Puccinellia parishii
- Conservation status: Imperiled (NatureServe)

Scientific classification
- Kingdom: Plantae
- Clade: Tracheophytes
- Clade: Angiosperms
- Clade: Monocots
- Clade: Commelinids
- Order: Poales
- Family: Poaceae
- Subfamily: Pooideae
- Genus: Puccinellia
- Species: P. parishii
- Binomial name: Puccinellia parishii Hitchc.

= Puccinellia parishii =

- Genus: Puccinellia
- Species: parishii
- Authority: Hitchc.
- Conservation status: G2

Species of grass

Puccinellia parishii is an uncommon species of grass known by the common names bog alkaligrass and Parish's alkali grass.

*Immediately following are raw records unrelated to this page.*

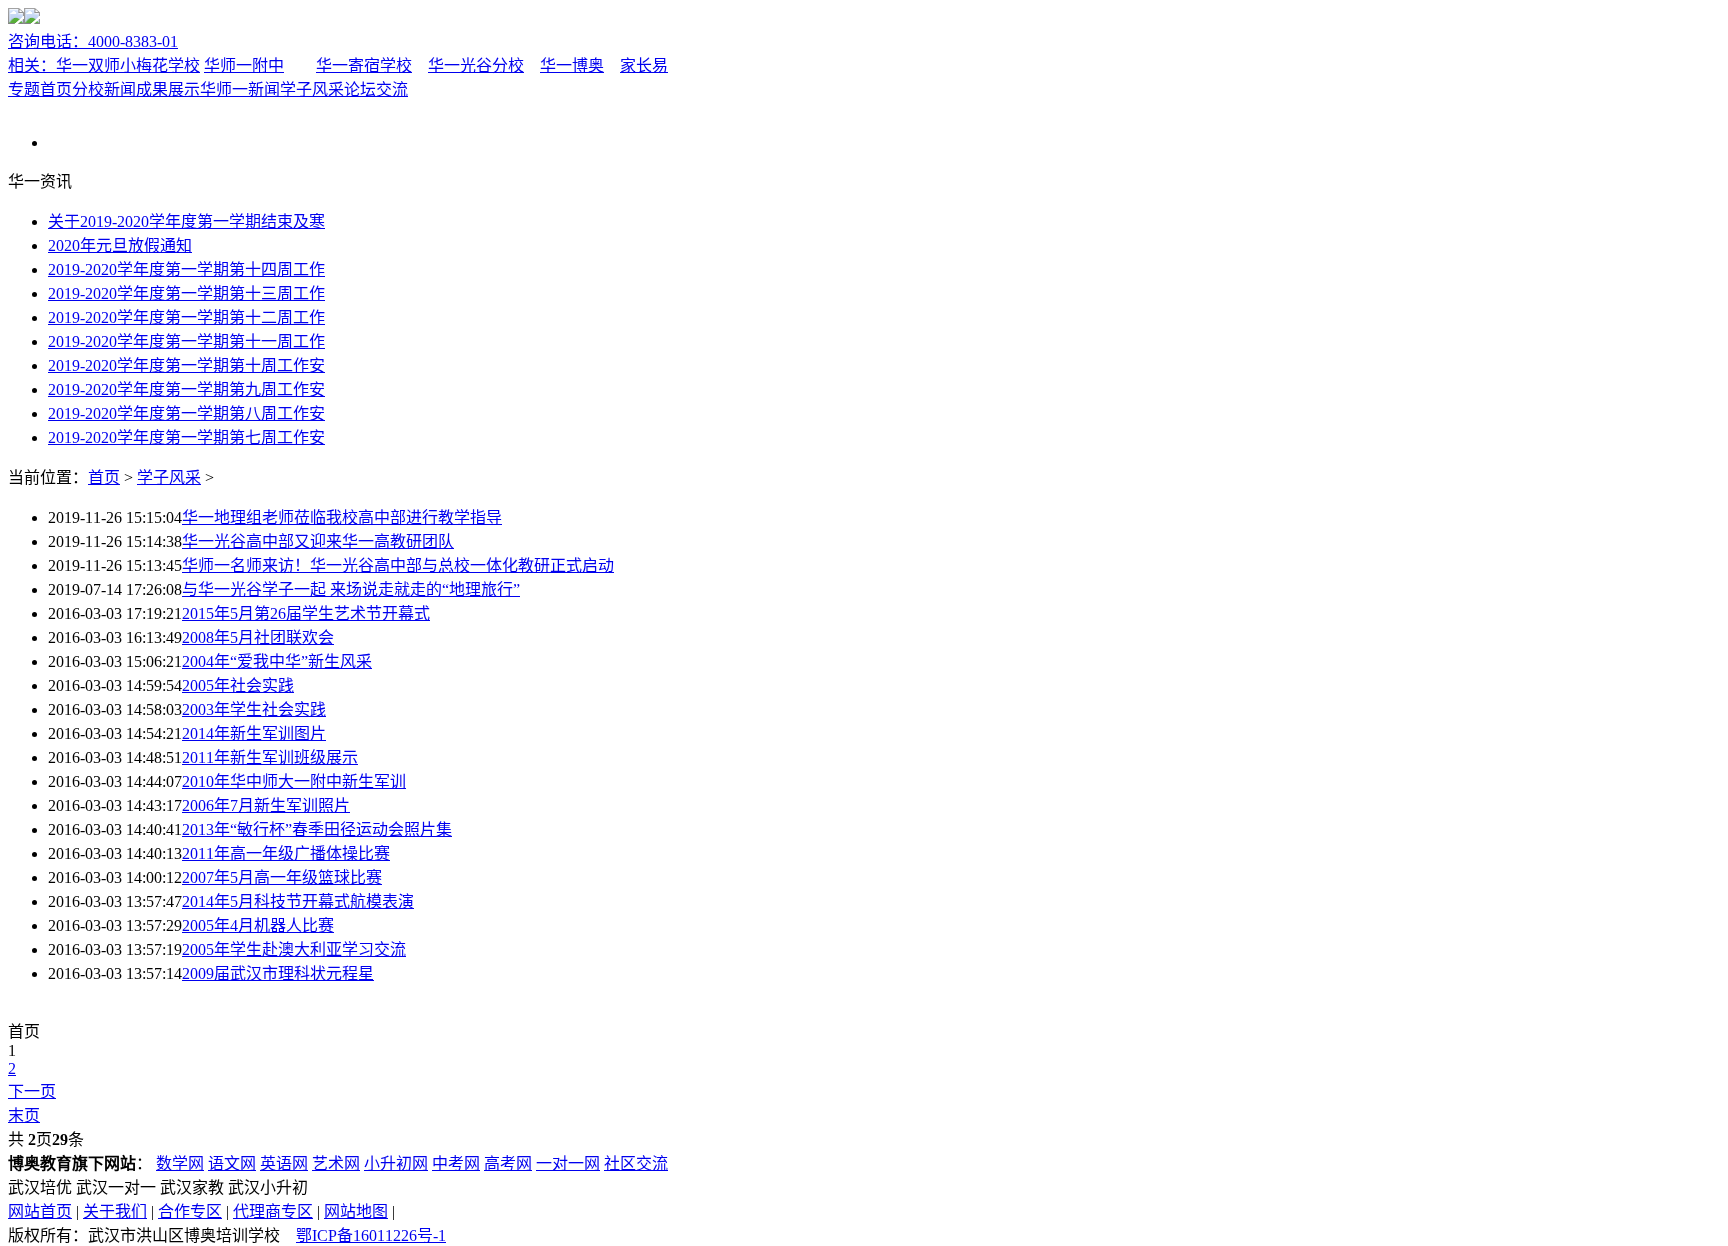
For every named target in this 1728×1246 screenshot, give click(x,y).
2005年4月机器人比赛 (258, 925)
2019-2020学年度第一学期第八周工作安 (186, 413)
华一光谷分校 (476, 65)
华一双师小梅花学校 (128, 65)
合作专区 (190, 1211)
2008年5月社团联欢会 (258, 637)
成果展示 (168, 89)
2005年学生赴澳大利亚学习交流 (294, 949)
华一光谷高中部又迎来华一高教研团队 (318, 541)
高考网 (508, 1163)
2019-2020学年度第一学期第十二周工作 (186, 317)
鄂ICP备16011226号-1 (371, 1235)
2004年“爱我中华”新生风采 (277, 661)
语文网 (232, 1163)
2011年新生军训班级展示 (270, 757)
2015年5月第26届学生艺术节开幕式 (306, 613)
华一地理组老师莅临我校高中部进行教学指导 (342, 517)
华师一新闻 (240, 89)
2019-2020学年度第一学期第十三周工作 (186, 293)
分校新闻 (104, 89)
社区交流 (636, 1163)
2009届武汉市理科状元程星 (278, 973)
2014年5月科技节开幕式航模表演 (298, 901)
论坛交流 (376, 89)
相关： (32, 65)
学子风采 (312, 89)
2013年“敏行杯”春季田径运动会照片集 (317, 829)
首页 (104, 477)
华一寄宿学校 (364, 65)
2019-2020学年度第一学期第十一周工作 (186, 341)
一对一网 (568, 1163)
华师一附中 (244, 65)
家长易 (644, 65)
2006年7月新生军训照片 (266, 805)
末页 (24, 1115)
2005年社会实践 (238, 685)
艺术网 (336, 1163)
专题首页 (40, 89)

It is native to the western United States, where it is known from a few locations in Arizona and New Mexico, and one occurrence each in California and Colorado.

==Description==
It grows in wet and seasonally wet habitat with alkali soils such as mineral springs. It is an annual bunchgrass with erect stems growing to 20 to 22 cm in maximum height with very narrow, firm leaves around the bases. The inflorescence is a small array of a few narrow branches bearing spikelets.

It is an ephemeral grass, beginning to produce stems near the end of winter, flowering in early spring, dying and withering away by July.